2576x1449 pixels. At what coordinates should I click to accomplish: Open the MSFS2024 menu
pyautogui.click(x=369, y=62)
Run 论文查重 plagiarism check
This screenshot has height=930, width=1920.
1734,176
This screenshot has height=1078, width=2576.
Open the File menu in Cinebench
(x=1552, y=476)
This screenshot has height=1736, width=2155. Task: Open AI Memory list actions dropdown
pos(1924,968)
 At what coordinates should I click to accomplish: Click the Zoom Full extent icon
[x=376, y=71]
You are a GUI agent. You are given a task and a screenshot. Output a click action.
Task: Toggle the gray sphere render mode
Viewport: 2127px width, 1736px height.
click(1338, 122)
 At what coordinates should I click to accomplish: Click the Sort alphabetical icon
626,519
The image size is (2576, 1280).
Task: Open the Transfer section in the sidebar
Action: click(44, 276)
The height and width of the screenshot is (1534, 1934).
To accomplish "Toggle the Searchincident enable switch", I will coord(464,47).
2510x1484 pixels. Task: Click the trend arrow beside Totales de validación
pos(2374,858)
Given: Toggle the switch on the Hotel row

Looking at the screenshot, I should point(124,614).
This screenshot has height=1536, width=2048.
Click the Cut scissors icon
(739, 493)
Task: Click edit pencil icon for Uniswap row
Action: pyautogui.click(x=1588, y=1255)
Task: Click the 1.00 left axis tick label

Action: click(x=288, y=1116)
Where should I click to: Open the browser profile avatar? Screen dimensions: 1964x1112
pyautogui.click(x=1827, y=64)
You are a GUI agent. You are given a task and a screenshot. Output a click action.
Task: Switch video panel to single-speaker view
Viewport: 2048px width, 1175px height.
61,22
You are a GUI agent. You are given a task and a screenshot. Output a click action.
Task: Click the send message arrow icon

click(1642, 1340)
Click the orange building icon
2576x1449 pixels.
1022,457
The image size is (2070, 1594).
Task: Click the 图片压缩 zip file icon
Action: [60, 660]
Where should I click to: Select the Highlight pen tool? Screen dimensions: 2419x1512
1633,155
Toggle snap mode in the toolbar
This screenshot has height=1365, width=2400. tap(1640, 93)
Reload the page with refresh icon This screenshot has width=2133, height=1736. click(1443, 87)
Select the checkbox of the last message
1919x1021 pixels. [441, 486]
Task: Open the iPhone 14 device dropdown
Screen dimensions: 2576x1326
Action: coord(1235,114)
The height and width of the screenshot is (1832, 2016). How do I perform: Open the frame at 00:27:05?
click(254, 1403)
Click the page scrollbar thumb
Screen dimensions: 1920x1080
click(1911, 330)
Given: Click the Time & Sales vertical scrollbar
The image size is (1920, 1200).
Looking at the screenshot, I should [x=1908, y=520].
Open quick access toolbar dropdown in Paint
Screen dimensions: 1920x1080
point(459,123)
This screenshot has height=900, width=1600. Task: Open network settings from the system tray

◆ ◆ ◆ ◆

## Problem
Send back every record, precisely as written.

## Answer for the task
2576x1449 pixels. At what coordinates should I click to accomplish: Open the MSFS2024 menu
pyautogui.click(x=369, y=62)
Run 论文查重 plagiarism check
This screenshot has height=930, width=1920.
1734,176
This screenshot has height=1078, width=2576.
Open the File menu in Cinebench
(x=1552, y=476)
This screenshot has height=1736, width=2155. Task: Open AI Memory list actions dropdown
pos(1924,968)
 At what coordinates should I click to accomplish: Click the Zoom Full extent icon
[x=376, y=71]
You are a GUI agent. You are given a task and a screenshot. Output a click action.
Task: Toggle the gray sphere render mode
Viewport: 2127px width, 1736px height.
click(1338, 122)
 At what coordinates should I click to accomplish: Click the Sort alphabetical icon
626,519
The image size is (2576, 1280).
Task: Open the Transfer section in the sidebar
Action: click(44, 276)
The height and width of the screenshot is (1534, 1934).
To accomplish "Toggle the Searchincident enable switch", I will coord(464,47).
2510x1484 pixels. Task: Click the trend arrow beside Totales de validación
pos(2374,858)
Given: Toggle the switch on the Hotel row

Looking at the screenshot, I should point(124,614).
This screenshot has height=1536, width=2048.
Click the Cut scissors icon
(739, 493)
Task: Click edit pencil icon for Uniswap row
Action: pyautogui.click(x=1588, y=1255)
Task: Click the 1.00 left axis tick label

Action: click(x=288, y=1116)
Where should I click to: Open the browser profile avatar? Screen dimensions: 1964x1112
pyautogui.click(x=1827, y=64)
You are a GUI agent. You are given a task and a screenshot. Output a click action.
Task: Switch video panel to single-speaker view
Viewport: 2048px width, 1175px height.
61,22
You are a GUI agent. You are given a task and a screenshot. Output a click action.
Task: Click the send message arrow icon

click(1642, 1340)
Click the orange building icon
2576x1449 pixels.
1022,457
The image size is (2070, 1594).
Task: Click the 图片压缩 zip file icon
Action: [60, 660]
Where should I click to: Select the Highlight pen tool? Screen dimensions: 2419x1512
1633,155
Toggle snap mode in the toolbar
This screenshot has height=1365, width=2400. tap(1640, 93)
Reload the page with refresh icon This screenshot has width=2133, height=1736. click(1443, 87)
Select the checkbox of the last message
1919x1021 pixels. [441, 486]
Task: Open the iPhone 14 device dropdown
Screen dimensions: 2576x1326
Action: coord(1235,114)
The height and width of the screenshot is (1832, 2016). How do I perform: Open the frame at 00:27:05?
click(254, 1403)
Click the page scrollbar thumb
Screen dimensions: 1920x1080
click(1911, 330)
Given: Click the Time & Sales vertical scrollbar
The image size is (1920, 1200).
Looking at the screenshot, I should [x=1908, y=520].
Open quick access toolbar dropdown in Paint
Screen dimensions: 1920x1080
point(459,123)
This screenshot has height=900, width=1600. Task: Open network settings from the system tray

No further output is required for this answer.